Wednesday, October 10, 2012

Chachacha changes!!!!

Holy time warp, Batman!  It has been forever since I have sat down to post anything new.  So for all three of you who read this, I've got so much to catch you up on.  Our lives here at the Dickinson household have changed quite a bit.  Well, not our lives, necessarily, just the logistics. Life is good.  Life is busy.  I thought I knew busy before, but I must say it's all perspective, I guess, because whew.  So here's what's new...

I'm working.  Well, that's not actually that new.  I thought about working as a new endeavor, but truth is that I have had my finger in some kind of working pie since Melaina was 18 months old.  The work I did never took me away from home longer than a couple of hours, but it was work nonetheless.  I had been an adjunct teacher for the past two years when all of a sudden the winds of opportunity blew open the doors and I have started teaching full time now.

My very first thought back in the spring when it looked like working was to become a reality this fall was "what about Clara?" I couldn't bear the thought of not being around her the great majority of the time.  She's so young, and so attached, and so on and so on and so on.  The truth of the matter is that kids are pretty great at adapting, it's us grown ups who tend to cling to the status quo.  So when school started, I cried pretty hard the first couple of mornings, while Clara got over the transition much quicker.  She loves her school and her teacher and her new little friends.  She is cracking us up non stop with her new words and phrases that are coming like rapid fire these days.

As for Melaina, she is a big time afternooner now and thinks she runs the place.  The "place" being  school, home, GG's, our living room, pretty much anywhere she goes.  She is such a vibrant and imaginative little girl and I cannot believe she will be 5 in just a couple weeks.  For anyone who doesn't know what an afternooner is, it is simply a primary student at Montessori who stays into the afternoon.  Yeah, it's kind of a big deal.

▶ Excerpted records:

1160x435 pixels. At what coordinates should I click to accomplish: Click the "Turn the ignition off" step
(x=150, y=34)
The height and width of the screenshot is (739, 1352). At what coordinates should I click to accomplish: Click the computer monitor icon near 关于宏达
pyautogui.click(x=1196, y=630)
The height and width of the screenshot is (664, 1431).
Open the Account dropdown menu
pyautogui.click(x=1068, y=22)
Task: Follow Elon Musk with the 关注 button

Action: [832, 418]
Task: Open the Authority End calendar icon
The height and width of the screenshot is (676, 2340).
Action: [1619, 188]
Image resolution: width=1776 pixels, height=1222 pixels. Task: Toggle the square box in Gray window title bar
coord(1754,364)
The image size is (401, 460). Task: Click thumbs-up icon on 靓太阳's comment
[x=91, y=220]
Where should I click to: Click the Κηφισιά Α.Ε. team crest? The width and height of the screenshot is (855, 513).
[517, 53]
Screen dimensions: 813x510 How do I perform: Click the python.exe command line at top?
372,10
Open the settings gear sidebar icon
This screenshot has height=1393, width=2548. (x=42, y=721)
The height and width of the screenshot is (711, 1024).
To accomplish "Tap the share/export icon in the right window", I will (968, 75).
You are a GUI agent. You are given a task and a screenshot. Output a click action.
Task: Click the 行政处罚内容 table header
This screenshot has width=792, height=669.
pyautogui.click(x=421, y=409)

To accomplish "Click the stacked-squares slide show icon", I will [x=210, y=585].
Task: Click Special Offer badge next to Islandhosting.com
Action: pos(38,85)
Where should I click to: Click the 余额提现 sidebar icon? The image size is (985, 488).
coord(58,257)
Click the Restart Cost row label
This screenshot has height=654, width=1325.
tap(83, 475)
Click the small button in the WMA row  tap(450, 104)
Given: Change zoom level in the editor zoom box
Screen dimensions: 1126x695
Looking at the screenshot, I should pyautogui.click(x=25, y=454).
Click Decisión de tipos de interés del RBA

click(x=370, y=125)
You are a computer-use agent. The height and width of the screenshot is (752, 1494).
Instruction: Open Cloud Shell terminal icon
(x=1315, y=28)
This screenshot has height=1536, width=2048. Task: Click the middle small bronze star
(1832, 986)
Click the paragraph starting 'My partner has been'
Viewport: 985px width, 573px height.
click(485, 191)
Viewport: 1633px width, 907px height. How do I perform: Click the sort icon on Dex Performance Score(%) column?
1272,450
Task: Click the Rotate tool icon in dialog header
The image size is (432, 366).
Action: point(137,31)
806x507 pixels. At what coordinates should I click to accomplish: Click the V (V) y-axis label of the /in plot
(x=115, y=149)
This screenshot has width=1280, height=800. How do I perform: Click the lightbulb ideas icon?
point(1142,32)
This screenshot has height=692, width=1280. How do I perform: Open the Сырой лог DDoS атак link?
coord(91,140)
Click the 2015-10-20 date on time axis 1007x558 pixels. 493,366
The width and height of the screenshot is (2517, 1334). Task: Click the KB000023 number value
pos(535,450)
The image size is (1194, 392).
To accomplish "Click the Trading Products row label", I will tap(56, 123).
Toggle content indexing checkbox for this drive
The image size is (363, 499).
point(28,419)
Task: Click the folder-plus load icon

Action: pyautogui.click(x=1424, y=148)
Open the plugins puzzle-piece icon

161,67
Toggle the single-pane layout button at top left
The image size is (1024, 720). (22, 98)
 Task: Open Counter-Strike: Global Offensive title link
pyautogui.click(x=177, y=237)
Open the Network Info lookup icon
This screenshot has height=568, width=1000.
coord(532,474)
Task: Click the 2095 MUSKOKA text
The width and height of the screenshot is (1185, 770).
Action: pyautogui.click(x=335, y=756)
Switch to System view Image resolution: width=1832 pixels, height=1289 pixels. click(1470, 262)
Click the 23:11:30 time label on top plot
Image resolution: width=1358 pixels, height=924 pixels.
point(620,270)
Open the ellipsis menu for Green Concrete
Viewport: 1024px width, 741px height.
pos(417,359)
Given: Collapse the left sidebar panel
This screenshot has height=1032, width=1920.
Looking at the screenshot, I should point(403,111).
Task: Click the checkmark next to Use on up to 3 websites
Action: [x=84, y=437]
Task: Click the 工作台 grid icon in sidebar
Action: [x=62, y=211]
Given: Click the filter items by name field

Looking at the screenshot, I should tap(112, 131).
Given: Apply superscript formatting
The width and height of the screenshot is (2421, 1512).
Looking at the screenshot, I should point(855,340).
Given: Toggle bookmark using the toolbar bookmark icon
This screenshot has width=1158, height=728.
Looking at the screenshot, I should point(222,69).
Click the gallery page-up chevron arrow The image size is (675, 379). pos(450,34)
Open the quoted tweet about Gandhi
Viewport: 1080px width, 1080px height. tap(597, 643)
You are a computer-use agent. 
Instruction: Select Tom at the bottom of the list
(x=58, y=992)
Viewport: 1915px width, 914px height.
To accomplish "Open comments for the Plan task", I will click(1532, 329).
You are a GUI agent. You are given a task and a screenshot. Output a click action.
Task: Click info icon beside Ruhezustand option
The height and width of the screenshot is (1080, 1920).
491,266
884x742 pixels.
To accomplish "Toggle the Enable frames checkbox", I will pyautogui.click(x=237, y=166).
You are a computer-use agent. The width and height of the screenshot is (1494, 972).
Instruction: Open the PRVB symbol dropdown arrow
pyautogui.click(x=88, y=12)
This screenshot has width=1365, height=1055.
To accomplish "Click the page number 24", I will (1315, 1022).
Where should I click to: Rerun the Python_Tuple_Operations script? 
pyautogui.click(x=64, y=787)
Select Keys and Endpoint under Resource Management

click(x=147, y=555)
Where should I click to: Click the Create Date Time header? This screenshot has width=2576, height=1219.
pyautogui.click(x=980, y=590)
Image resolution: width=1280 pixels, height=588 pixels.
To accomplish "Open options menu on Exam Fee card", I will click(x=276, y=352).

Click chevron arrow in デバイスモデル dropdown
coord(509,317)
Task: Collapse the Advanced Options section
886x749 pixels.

▶ Work instructions:
a. Summarize the blog post in two sentences.
b. What does the blog post say an afternooner is?

▶ Expected results:
a. After two years as an adjunct teacher, the writer has started teaching full time, which has changed the logistics of life in the Dickinson household and made it busier. Clara adjusted to starting school much faster than the writer did, and Melaina, who turns 5 in a couple of weeks, is now an afternooner at Montessori.

b. An afternooner is a primary student at Montessori who stays into the afternoon.